27
votes

I am wondering how different the preprocessors for C++ and C are.

The reason for the question is this question on a preprocessor-specific question where the paragraph of the standard that addresses the question has a different wording (and a different paragraph number) and also are difference concerning the true and false keywords in C++.

So, are there more differences or is this the only difference.

An extension of the question would be when is a source file emitted differently by a C++ preprocessor and a C preprocessor.

3
That "extension" question is really the same as the main question! - Oliver Charlesworth
Yes, but the question was originally driven by that "extension". - René Nyffenegger
Although similar to true and false, there are also the named operators: and, and_eq, bitand, bitor, compl, not, not_eq, or, or_eq, xor and xor_eq. - rioki
Since C++11 not ending a translation unit w/ a newline is no longer undefined behavior - Shafik Yaghmour

3 Answers

19
votes

The C++03 preprocessor is (at least intended to be) similar to the C preprocessor before C99. Although the wording and paragraph numbers are slightly different, the only technical differences I'm aware of between the two are that the C++ preprocessor handles digraphs and universal character names, which are not present in C.

As of C99, the C preprocessor added some new capabilities (e.g., variadic macros) that do not exist in the current version of C++. I don't remember for sure, but don't believe that digraphs were added.

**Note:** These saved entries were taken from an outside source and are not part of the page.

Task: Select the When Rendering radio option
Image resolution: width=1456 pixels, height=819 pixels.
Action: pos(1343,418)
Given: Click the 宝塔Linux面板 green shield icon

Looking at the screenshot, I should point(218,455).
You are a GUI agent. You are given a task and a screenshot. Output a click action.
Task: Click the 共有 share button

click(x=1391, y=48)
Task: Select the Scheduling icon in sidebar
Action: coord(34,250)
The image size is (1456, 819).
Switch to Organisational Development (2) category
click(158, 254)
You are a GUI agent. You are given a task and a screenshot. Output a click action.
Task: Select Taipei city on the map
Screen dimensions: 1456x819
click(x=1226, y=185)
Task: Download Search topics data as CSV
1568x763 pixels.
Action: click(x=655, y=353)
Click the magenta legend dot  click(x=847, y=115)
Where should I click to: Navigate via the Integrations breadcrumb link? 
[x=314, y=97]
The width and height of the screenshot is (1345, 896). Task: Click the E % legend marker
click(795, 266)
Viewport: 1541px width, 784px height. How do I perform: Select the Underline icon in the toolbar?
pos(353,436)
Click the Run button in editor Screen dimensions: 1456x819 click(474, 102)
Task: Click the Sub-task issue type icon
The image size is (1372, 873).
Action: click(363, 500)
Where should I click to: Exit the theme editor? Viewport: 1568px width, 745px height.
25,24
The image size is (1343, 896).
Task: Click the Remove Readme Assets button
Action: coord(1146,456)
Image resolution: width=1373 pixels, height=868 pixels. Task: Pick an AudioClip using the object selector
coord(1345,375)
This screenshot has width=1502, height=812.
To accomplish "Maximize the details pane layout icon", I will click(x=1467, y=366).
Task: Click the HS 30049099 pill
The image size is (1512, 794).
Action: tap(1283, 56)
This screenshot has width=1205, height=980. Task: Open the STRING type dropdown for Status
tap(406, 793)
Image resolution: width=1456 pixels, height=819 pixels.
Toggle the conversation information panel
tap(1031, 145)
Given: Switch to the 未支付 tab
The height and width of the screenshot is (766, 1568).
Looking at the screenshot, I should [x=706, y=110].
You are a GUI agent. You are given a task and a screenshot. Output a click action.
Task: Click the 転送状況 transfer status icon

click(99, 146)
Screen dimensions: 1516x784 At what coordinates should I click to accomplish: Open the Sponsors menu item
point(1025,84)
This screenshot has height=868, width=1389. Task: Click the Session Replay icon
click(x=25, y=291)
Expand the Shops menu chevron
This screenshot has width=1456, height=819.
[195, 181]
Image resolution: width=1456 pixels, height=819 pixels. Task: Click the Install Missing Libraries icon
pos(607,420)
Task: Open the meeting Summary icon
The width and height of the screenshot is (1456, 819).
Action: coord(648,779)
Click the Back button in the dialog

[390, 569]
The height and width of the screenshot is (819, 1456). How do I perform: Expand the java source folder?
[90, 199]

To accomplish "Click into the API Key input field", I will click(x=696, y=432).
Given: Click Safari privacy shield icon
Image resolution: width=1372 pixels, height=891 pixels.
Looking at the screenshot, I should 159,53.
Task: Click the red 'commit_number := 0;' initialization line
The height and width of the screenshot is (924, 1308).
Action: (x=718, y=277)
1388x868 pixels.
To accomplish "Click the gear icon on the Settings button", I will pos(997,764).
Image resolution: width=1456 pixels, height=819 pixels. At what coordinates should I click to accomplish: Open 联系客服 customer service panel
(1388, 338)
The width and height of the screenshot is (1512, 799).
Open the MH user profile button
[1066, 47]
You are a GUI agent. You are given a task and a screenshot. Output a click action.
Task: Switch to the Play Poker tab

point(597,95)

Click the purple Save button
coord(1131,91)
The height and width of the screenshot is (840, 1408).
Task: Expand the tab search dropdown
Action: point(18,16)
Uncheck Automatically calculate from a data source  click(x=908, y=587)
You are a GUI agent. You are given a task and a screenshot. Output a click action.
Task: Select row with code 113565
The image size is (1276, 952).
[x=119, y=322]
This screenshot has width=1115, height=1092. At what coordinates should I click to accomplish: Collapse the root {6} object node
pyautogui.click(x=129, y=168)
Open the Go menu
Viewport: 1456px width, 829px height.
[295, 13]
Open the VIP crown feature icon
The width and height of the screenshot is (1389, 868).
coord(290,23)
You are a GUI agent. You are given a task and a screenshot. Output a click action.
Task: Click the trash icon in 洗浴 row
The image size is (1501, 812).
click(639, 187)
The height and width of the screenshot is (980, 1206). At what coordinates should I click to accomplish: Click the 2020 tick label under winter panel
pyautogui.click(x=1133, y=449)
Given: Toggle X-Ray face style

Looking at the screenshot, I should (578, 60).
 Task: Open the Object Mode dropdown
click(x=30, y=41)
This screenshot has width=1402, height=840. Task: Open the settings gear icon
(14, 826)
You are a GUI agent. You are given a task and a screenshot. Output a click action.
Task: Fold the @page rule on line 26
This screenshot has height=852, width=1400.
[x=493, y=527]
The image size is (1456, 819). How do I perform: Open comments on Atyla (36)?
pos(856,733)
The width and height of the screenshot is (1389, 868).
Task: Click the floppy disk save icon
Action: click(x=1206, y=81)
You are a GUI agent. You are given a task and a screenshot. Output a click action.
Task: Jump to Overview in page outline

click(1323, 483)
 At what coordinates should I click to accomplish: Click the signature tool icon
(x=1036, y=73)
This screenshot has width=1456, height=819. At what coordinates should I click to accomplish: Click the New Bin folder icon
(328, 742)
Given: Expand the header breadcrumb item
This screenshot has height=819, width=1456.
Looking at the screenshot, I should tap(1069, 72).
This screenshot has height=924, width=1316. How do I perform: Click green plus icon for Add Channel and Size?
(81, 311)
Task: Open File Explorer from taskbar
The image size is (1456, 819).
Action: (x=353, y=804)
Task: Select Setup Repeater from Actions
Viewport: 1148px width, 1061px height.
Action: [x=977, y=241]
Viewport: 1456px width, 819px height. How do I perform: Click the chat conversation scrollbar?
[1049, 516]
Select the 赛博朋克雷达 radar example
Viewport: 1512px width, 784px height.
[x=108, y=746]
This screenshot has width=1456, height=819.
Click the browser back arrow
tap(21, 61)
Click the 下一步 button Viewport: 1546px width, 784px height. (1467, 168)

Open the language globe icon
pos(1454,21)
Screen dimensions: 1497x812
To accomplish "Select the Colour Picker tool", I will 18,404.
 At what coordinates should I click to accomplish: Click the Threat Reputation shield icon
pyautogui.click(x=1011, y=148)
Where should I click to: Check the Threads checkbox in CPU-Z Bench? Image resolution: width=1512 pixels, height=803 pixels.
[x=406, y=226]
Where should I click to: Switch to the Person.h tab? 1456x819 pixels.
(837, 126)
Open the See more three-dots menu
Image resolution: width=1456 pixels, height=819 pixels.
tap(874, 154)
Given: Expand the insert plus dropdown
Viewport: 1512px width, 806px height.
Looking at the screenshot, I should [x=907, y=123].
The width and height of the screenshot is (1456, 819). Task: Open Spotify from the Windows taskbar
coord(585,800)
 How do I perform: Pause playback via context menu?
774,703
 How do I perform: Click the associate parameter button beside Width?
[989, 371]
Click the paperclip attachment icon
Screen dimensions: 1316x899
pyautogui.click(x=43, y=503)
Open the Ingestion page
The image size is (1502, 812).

I believe C++0x will bring the two in line again (at least that's the intent). Again, the paragraph numbers and wording won't be identical, but I believe the intent is that they should work the same (other than retaining the differences mentioned above).

4
votes

They are supposed to be the same: C++98 and C++03 should match C90, and C++0x should match C99. There may be bugs in the wording, though.

4
votes

Predefined macros differ between the preprocessors, mostly for obvious language feature differences. E.g. compare:

In particular:

  • C requires you not to define __cplusplus, C++ uses it to represent the version
  • C uses __STDC__ to represent the version, C++ says is implementation defined and uses __cplusplus instead
  • C has __STDC_IEC_559__ and __STDC_IEC_559_COMPLEX__ to indicate floating point characteristics, C++ does not and seems replace that with the per type std::numeric_limits<float>::is_iec559 constants
  • C does not have the macros prefixed with __STDCPP: _STDCPP_STRICT_POINTER_SAFETY__ and __STDCPP_THREADS__

As mentioned by DevSolar, C11 added many more defines which are not part of C++11.